Since this set is from the classic 1962 Topps set, it features a lot of classic baseball card poses. I've arranged all the cards I have into groups according to pose or type of card. These colleges were made using Google's Picassa. Click on any of the images to see a larger version.

First we have the classic batting stance pose. There were a smaller number of cards featuring posed swings.
Then you have your classic pitcher poses, except none of them feature a posed delivery.
I love team photo cards. I haven't figured out why the White Sox card has a red background. The Leaders cards are color coded by league but apparently not the team cards.
The World Series cards seem to only feature Giants. I know they won, but weren't there two teams playing?
I like the Sporting News All-Star cards. These seem to be color coded by league as well, at least the only AL player name is on a red background vs blue for the NL players. The Brian McCann cards is the only card in the set that I have which features a player in a batting helmet.
The In Action cards are nice as well.
Floating Heads!
There are a bunch of cards I lumped into Miscellaneous Poses. These mostly consist of guys just standing around. Most of the manager cards feature this pose. We have a couple of kneeling on one knee and two catchers in equipment.
The Dynamic Duo (my phrase) cards. I wonder why they put the name plate running up the side of one card.
There were a lot of cards featuring bats on shoulders, so I split them depending on which shoulder the bat was. This pose can easily turn into the batting stance pose. I mainly differentiated them depending on if the bat was resting on the shoulder.

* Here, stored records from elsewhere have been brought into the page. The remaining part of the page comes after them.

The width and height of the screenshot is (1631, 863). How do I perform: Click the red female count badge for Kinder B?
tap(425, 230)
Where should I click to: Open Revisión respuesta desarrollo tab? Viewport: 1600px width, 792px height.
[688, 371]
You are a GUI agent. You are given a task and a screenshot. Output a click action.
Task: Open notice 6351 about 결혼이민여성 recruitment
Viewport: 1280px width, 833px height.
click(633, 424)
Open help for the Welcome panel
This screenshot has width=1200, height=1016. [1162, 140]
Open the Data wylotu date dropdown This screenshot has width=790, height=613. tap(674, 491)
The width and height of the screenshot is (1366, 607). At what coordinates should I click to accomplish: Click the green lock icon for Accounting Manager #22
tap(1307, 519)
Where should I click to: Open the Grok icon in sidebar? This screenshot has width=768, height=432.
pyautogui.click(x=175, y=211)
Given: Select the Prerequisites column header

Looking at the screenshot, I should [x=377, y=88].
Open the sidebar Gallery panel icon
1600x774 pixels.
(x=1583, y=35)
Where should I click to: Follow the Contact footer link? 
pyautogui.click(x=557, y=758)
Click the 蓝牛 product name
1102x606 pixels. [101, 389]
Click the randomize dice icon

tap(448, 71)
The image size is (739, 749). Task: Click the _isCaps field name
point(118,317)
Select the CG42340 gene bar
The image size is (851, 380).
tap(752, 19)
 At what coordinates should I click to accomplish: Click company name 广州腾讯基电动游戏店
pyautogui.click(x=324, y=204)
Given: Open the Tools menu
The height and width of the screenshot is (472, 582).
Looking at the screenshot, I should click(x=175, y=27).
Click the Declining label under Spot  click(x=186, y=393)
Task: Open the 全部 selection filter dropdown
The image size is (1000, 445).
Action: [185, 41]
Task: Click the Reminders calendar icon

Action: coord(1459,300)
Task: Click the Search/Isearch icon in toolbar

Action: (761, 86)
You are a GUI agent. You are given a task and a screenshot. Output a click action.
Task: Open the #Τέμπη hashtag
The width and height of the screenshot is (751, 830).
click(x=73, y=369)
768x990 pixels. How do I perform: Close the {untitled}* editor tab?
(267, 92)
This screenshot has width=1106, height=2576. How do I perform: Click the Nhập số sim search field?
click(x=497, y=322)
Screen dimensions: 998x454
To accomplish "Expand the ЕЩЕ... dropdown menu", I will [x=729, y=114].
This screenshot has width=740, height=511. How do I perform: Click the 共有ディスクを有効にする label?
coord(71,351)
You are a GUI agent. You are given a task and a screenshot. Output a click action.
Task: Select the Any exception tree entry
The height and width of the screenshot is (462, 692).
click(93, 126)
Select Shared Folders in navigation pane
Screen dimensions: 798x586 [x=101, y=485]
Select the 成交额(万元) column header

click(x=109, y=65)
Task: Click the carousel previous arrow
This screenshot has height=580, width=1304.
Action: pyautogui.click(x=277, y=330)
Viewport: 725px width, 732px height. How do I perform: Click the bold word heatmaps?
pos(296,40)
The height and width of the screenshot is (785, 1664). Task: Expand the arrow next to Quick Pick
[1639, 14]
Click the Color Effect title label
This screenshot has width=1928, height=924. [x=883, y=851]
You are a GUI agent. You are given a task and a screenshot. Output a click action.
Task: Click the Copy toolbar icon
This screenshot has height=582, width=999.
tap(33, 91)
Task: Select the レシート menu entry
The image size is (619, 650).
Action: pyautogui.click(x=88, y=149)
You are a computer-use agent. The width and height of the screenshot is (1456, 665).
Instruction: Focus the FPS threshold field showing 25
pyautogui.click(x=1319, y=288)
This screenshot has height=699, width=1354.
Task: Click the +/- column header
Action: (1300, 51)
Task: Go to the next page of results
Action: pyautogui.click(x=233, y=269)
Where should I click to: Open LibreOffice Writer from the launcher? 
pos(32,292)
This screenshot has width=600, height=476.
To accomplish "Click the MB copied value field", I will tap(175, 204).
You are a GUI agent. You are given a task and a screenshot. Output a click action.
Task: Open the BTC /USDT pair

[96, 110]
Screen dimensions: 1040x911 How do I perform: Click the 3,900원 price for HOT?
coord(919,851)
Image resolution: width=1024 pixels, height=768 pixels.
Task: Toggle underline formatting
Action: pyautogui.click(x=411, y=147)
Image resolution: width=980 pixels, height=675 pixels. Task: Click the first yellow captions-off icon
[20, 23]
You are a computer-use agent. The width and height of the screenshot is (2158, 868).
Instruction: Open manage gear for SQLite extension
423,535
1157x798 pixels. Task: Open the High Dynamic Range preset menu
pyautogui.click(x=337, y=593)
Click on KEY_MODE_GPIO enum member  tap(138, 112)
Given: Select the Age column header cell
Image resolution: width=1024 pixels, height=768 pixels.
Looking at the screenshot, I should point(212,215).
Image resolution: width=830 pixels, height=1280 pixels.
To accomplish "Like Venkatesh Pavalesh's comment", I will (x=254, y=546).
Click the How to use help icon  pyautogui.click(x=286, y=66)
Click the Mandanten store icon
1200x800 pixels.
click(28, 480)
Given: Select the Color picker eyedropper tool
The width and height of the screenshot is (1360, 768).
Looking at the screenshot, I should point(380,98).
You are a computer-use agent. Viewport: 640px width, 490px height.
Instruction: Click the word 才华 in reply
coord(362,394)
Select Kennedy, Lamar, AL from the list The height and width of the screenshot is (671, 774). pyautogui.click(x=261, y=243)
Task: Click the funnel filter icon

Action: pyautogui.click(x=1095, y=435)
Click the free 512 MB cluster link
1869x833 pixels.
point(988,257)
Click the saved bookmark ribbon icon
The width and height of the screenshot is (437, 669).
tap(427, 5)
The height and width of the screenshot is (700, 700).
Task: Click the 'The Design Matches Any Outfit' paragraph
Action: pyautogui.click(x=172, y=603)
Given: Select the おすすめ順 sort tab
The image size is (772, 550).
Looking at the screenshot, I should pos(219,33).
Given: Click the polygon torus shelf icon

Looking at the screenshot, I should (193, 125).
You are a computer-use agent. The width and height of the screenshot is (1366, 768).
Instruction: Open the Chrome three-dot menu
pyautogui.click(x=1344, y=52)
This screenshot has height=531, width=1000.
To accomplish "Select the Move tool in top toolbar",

The Babe Ruth Specials are nice. I pulled most of them.
The most popular pose is the head and shoulders shot. There are so many of these I had to split them up somehow. The cards are split by division and arranged within division by 2010 finishing position in the division. I pulled roughly the same number of cards in each division except for the AL West. There are about twice as many cards featuring men with hats as men without.





2 comments:

night owl said...

Now that's categorizing!

Heritage does have Rangers World Series cards. I've pulled a couple.

John Bateman said...

A new way of looking at cards.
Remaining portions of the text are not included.